Quand les réseaux dits anonymes dévoilent l'identité de leurs utilisateurs

Par 26 avril 2011
Mots-clés : Smart city, Europe
Sécurité sur internet

TOR, censé permettre de naviguer anonymement, n'est pas si performant : en attaquant les réseaux peer-to-peer, il est possible de démasquer l'identité d'un utilisateur et, par réaction en chaîne, de tous les autres.

D’où proviennent les failles qui dévoilent l’identité des utilisateurs de réseaux de transmission de données censés être anonymes ? C’est la question à laquelle a souhaité répondre une équipe de chercheurs Planète de  l’INRIA de Grenoble. Les scientifiques se sont en effet penchés sur le logiciel gratuit en open source, TOR, qui exploite un réseau composé de routeurs décentralisés. Ils se sont rendu compte que ce réseau mondial pose effectivement des problèmes de sécurité car il ne protège pas entièrement l’identité et les données des utilisateurs. Grâce à un chemin à travers un réseau de pairs qui s’avère aléatoire, ce logiciel a pourtant la particularité de transmettre des données de manière anonyme. Pour comprendre comment une identification d’une adresse IP est possible malgré le passage des données à travers le réseau TOR, les chercheurs ont programmé deux attaques.

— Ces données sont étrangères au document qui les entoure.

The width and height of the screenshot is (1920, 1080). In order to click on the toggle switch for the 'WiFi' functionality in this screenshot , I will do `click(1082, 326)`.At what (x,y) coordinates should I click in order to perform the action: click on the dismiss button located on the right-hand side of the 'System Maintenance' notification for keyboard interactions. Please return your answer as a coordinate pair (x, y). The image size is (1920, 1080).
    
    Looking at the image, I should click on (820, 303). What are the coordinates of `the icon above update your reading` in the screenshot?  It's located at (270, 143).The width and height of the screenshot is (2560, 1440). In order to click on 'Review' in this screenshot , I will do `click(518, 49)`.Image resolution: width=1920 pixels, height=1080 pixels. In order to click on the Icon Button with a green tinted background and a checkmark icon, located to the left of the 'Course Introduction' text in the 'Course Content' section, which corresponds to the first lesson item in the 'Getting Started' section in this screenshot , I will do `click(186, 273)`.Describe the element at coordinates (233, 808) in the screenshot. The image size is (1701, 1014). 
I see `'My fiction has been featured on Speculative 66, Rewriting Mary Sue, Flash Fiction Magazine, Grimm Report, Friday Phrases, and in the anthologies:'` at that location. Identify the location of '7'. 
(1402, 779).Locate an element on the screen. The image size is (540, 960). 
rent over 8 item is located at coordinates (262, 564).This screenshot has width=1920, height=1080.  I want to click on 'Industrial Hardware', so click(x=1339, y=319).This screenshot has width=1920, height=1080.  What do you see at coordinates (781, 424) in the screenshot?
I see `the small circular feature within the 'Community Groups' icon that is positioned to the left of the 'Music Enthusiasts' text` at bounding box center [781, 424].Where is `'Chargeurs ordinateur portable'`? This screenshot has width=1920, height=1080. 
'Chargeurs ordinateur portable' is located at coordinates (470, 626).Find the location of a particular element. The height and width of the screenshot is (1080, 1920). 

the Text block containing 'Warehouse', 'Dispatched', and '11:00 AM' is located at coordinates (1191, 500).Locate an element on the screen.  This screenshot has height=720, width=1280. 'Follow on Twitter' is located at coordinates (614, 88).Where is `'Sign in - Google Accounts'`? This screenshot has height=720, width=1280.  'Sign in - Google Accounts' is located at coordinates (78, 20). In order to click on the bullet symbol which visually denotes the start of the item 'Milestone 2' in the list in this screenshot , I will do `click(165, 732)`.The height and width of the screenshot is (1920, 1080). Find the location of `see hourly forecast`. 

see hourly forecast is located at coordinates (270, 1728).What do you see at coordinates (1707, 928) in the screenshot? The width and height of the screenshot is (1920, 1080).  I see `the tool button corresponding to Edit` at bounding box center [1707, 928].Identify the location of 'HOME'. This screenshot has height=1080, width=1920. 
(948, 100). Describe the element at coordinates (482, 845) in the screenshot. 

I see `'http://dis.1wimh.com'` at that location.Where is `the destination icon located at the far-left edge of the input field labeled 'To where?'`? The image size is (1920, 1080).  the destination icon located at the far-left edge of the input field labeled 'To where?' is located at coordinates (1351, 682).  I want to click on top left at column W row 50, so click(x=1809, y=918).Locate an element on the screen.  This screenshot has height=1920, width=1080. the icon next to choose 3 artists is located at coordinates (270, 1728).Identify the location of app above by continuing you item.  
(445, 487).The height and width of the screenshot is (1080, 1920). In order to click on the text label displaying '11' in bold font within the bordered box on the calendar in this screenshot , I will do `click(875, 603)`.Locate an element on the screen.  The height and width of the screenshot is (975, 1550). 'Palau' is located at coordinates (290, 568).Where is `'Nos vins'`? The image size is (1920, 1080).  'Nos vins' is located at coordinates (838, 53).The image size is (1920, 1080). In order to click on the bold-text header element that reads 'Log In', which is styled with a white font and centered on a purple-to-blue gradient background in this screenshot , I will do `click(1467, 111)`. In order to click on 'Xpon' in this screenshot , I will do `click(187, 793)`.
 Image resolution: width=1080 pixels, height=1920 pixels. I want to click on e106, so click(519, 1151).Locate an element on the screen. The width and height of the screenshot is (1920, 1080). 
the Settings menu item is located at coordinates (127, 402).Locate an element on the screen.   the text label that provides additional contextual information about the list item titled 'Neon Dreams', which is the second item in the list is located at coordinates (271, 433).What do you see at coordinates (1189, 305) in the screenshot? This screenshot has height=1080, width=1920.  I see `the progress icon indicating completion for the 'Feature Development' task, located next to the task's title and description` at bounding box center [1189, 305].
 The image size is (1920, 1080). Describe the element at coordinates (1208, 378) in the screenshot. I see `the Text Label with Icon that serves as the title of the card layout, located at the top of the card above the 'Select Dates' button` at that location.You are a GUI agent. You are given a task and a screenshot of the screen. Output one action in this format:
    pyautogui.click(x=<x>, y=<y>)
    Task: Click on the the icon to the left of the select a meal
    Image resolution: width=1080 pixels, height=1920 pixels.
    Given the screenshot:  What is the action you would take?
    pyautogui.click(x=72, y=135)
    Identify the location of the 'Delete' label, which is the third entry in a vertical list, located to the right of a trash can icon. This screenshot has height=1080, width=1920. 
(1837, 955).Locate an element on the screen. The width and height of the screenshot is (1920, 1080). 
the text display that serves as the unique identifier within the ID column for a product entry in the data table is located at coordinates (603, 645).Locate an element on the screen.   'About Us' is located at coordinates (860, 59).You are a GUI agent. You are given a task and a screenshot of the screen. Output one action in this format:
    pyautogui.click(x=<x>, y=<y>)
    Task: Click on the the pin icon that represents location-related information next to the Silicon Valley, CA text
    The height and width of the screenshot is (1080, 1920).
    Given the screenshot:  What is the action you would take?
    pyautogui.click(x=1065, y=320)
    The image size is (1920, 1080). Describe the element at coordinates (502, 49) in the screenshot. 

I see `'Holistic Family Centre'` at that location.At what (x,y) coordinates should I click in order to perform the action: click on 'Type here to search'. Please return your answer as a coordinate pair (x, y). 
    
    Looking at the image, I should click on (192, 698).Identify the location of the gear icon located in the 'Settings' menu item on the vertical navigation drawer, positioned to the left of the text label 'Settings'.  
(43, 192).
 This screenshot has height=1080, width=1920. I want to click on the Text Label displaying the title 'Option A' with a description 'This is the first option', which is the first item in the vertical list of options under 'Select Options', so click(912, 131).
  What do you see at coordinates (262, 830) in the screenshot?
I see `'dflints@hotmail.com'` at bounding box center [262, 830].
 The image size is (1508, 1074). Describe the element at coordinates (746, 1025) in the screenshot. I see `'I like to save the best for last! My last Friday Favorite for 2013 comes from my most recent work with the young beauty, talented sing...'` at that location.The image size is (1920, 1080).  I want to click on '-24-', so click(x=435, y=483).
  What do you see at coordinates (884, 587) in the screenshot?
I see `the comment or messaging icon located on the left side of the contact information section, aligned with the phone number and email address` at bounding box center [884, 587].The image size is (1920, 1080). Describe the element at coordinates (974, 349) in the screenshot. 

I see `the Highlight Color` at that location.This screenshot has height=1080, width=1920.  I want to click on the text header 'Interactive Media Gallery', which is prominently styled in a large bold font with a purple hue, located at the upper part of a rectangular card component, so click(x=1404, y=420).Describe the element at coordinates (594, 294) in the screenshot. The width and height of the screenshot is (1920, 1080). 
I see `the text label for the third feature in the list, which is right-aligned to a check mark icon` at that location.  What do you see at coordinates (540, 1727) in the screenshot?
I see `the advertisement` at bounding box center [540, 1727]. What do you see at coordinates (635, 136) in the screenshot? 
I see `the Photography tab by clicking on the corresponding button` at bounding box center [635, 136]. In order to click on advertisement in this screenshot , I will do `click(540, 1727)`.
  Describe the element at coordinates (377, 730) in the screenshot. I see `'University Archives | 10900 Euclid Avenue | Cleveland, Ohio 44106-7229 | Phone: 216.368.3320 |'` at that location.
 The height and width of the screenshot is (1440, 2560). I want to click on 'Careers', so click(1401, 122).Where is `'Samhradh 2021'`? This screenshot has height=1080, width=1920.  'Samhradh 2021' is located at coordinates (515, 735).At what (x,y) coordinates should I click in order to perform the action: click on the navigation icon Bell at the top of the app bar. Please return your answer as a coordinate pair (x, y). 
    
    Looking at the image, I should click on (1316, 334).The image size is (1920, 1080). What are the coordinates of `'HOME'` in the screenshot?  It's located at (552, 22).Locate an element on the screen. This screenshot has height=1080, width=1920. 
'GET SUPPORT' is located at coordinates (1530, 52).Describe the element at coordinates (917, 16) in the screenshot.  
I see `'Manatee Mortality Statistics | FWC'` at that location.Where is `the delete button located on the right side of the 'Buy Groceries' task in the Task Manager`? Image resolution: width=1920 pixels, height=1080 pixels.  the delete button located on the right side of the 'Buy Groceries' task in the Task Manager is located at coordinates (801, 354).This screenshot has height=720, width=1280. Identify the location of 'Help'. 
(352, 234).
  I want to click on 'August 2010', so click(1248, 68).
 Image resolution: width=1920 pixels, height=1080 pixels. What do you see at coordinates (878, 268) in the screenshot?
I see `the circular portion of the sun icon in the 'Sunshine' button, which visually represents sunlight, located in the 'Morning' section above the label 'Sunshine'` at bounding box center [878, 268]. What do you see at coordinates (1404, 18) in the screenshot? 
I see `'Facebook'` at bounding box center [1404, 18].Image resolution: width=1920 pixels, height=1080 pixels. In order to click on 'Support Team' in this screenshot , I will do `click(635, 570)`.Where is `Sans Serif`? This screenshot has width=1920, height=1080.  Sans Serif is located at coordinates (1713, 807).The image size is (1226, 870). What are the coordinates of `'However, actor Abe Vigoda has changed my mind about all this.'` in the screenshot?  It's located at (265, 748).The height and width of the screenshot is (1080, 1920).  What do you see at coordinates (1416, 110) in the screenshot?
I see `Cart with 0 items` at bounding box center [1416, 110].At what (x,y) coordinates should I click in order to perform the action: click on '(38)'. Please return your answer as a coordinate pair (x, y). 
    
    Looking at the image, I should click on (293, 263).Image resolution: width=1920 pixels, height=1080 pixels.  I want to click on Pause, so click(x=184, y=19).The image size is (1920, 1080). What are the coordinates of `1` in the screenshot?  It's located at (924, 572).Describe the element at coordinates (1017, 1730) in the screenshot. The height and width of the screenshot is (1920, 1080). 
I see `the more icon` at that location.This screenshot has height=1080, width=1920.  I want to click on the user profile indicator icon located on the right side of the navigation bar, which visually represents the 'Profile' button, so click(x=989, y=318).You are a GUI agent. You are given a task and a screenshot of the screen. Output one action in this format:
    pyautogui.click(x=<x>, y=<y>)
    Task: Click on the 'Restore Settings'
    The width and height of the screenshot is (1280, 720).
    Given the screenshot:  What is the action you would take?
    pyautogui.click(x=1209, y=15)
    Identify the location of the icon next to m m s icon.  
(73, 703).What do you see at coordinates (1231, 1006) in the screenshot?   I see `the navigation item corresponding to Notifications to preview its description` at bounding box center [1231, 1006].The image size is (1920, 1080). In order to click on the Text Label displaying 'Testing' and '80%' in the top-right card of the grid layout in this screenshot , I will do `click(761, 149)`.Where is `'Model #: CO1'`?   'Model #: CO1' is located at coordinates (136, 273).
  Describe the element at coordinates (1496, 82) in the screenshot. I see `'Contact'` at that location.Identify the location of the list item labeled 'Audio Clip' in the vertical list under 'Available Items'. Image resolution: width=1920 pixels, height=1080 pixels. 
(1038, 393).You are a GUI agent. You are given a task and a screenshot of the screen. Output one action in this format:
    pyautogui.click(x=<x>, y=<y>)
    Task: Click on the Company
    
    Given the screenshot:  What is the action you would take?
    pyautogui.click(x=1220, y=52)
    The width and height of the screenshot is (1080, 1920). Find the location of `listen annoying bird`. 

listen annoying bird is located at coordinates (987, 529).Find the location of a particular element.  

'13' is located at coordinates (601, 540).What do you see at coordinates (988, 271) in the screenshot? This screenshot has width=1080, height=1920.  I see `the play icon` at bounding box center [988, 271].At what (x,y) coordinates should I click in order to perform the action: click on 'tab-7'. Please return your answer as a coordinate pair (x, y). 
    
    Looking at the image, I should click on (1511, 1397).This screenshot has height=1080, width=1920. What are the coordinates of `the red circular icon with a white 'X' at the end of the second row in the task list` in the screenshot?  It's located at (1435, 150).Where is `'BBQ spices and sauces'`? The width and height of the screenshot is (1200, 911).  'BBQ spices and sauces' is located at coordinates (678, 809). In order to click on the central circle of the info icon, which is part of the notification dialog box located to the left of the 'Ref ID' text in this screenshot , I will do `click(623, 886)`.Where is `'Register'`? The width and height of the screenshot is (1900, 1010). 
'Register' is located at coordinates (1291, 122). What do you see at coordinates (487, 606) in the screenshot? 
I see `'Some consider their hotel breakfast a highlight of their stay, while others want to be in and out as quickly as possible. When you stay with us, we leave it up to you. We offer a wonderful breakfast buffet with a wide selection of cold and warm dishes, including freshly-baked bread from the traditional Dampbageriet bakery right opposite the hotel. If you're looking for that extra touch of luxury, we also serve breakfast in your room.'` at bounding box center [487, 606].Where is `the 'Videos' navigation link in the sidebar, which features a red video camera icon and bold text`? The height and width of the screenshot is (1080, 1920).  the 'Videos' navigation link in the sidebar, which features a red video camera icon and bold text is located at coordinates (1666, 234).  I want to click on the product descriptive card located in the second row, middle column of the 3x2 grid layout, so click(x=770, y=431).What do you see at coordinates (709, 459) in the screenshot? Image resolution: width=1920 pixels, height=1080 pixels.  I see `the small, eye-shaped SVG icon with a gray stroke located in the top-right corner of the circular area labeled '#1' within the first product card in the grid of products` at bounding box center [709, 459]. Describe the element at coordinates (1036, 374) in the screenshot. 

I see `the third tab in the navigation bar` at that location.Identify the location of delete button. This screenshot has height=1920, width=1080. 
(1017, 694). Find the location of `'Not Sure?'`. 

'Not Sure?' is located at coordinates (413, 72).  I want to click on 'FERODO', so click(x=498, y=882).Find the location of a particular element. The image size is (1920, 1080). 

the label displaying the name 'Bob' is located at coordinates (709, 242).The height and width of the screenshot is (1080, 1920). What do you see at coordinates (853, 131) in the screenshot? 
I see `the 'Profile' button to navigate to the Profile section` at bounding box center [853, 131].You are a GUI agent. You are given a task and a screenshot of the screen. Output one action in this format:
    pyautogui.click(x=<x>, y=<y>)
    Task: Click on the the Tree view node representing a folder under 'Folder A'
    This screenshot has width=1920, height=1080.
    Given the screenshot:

Remonter à l’utilisateur source

La première est une attaque dite en Hijacking. Elle consiste à implanter une adresse IP malicieuse auprès d’un nœud de transmission présent dans TOR. L’utilisateur renvoie donc une requête à cet interlocuteur qui lui transmet ses données. La seconde attaque consiste cette fois-ci à en introduire une auprès d'un réseau d’utilisateurs de BitTorrent, soit de réseaux peer-to-peer. De la même manière que la première attaque, une adresse IP malicieuse intercepte les connexions des utilisateurs. Ces attaques ont révélé que la faille du réseau TOR résidait dans le multiplexage, c'est-à-dire, dans le transfert des informations à travers un seul support de transmission. Pour autant, ce transfert dans un seul circuit permet au trafic d’être plus pertinent, soit plus rapide. "Les recommandations que l’on peut faire s’adressent surtout aux utilisateurs de BitTorrent. Ils ont intérêt à ne pas  utiliser TOR. Surtout qu’il y a d’autres moyens de rester anonyme, comme l’outil OneSwarn ou I2P par exemple",explique à L’Atelier Mohamed Ali Kaafar, membre de l’équipe de chercheurs de l’INRIA.

Prévenir les utilisateurs

Une autre solution serait de créer un circuit pour chaque application de données. "On pourrait attribuer un seul circuit de transmission, comme c'est le cas pour les messageries par exemple, mais en contrepartie, on perdrait de la pertinence et de la rapidité dans ce type de connexion", ajoute Mohamed Ali Kaafar. Il suffit que les utilisateurs se connectent en peer-to-peer et ils sont alors exclus de la protection qu'offre TOR quant à leur identité. Du coup, la moindre information relative à l'identité d'un utilisateur du réseau peer-to-peer peut ainsi être dévoilée, tout comme le chemin qu’il a parcouru : l’attaque lève le voile sur les sites que l’utilisateur source a visité, quels téléchargements il a effectué, et même de quel pays il provient. De plus, quand les hackers ont pu identifier une adresse, ils peuvent ensuite avoir une entière visibilité du réseau, alors que certains internautes se croient anonymes.